I don't know how the current AI is designed, so I don't know if my idea of a self-improving AI is applicable at all. Anyway - here it is:
My suggestion is to use an genetic algorithm to improve the behaviour of the computer controlled aliens (for the sake of briefness I use bots from here on). Genetic algorithms (or more general "evolutionary programming) have been around since the early 60ies. The idea is to use some of the mechanisms found in evolution to search a space of possible solutions for the (hopefully) best solution.
Genetic algorithms have been more or less succesfully used on a wide range of problems, from optimising a jet-engine outlay to aligning DNA sequences. I used it once for a set of differential equations that described the metabolism of a bacteria.
Here is the basic idea:
First one would need a way to descipe the behaviour of the bots in a sequential way. A program is a set of sequential orders, so one could run the genetic algorithm directly on the code. However, this would be rather inefficient and would lead to a lot of problems. A much better way is to implement the behaviour in an abstract way. Every bot would have a set of "genes", each gene describing how a bot reacts under certain circumstances. For instance an extremely simple set of genes with very abstract reaction schemes would be:
gene : possible reactions
[under fire] : attack/hide/play dead/lay low/find cover/run away/find ally
[wounded] : attack/hide/play dead/lay low/find cover/run away/find ally
[spotted enemy] : attack/hide/play dead/lay low/find cover/run away/find ally
[been spotted] : attack/hide/play dead/lay low/find cover/run away/find ally
[match start] : attack/hide/play dead/lay low/find cover/run away/find ally
Every bot would then have a set of rules, for instance:
[under fire] : attack
[wounded] : hide
[spotted enemy] : find ally
[been spotted] : hide
[match start] : find cover
(Of course the reaction schemes would have been much more detailed, this is just to make the point.)
For the first fight all bots would have a random set of genes, their "genome". However, for the second fight those genomes with a "higher fitness" would have a higher chance to be drafted for the fight again. Fitness is a measurment of how well the bot performed in the last battle, e.g. damage inflicted + survival time.
So the genomes of those bots that did well have a higher chance to become the genome of a bot in the next fight than those genomes of bots that didn't perform well.
The important part is now that some genomce are changed. Each gene has a certain chance of spontabious mutation, say 0.1%. In addition there are other operations possible, for instance cross-overs between genomes.
An example would look like this:
Imagine 5 bots with the genomes A,B,C,D,E. After the first battle a fitness for each genomce based on the performance of the bots is calculated, and you get something like this.
A - fitness 0.4
B - fitness 0.15
C - fitness 0.1
D - fitness 0.05
E - fitness 0.3
In the next round 10 bots are needed. For each bot a dice is rolled what genome it gets. By chance you would expect something like 4 x A, 1 x C, 3 x E, 2 x B and 0 x D. These genome then undergo mutation, so for instane in one A genome the gene for [wounded] is mutated from "hide" to "attack". In addition information between some genomes is exchanged by crossing over.
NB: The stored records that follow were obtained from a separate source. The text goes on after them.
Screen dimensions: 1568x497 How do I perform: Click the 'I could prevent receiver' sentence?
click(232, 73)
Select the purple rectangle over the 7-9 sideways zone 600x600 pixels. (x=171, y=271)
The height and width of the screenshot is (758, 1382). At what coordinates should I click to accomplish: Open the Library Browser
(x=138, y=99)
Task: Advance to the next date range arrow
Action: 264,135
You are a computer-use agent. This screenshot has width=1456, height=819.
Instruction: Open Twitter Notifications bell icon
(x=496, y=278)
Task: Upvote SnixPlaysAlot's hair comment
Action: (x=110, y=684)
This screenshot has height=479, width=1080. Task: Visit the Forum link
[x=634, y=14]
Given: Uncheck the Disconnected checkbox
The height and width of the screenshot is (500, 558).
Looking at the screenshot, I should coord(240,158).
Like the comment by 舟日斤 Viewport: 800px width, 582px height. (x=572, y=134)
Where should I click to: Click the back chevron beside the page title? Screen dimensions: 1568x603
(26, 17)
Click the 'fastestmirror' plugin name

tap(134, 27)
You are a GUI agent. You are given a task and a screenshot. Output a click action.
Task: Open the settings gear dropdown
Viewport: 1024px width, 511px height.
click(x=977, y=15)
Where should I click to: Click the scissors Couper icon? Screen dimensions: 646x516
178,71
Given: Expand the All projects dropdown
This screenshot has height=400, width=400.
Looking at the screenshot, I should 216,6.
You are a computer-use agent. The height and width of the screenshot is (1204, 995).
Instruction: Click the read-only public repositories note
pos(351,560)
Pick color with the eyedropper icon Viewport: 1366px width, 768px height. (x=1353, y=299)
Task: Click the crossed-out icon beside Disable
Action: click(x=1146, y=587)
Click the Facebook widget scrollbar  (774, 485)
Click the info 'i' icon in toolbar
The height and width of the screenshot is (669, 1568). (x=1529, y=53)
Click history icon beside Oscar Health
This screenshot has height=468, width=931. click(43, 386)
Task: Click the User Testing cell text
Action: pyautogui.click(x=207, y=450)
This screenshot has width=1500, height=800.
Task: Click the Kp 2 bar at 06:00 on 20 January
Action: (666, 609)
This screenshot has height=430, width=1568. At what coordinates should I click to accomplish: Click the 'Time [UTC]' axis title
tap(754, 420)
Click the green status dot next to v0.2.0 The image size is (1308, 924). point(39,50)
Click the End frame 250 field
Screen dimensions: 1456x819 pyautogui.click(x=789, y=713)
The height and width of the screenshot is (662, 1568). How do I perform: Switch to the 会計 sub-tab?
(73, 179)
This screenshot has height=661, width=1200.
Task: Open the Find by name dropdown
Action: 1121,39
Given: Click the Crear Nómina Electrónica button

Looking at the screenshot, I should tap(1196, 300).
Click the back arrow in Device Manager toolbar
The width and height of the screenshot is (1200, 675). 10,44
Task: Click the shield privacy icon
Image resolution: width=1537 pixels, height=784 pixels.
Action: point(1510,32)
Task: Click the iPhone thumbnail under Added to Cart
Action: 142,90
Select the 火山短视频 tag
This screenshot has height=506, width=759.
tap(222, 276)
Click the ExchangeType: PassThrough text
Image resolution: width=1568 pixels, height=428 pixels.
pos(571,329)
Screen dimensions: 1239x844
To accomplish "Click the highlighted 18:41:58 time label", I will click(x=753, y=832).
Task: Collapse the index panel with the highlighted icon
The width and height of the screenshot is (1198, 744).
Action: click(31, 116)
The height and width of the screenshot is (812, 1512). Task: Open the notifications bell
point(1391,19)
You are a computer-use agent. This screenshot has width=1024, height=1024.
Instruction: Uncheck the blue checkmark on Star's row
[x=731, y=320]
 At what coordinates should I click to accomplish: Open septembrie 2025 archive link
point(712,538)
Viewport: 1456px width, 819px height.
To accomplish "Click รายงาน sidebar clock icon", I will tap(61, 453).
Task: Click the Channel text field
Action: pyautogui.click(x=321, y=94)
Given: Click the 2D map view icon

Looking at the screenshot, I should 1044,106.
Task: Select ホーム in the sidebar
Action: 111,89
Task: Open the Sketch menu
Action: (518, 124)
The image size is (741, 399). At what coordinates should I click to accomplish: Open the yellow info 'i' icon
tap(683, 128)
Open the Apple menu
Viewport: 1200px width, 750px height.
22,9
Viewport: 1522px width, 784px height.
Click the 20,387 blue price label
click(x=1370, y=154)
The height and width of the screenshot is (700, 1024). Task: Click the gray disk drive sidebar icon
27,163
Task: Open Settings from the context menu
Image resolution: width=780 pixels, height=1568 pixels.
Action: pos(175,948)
After the battle is over, fitness is calculated and the whole thing starts over again.
In practise you would probably need different genome classes for different aliens - a psi-fighter with a genome optimised for a sniper wouldn't do any good.
The genetic algorithm has the advantage that the AI would adapt to different styles of different players. In addition it fits quite nicely into the background story - first the aliens have no clue how to fight the humans, but with more and more battles they learn and "genetically modify" their soldiers to fight better against their enemy.
Edited by Isebrand, 09 November 2003 - 02:34 PM.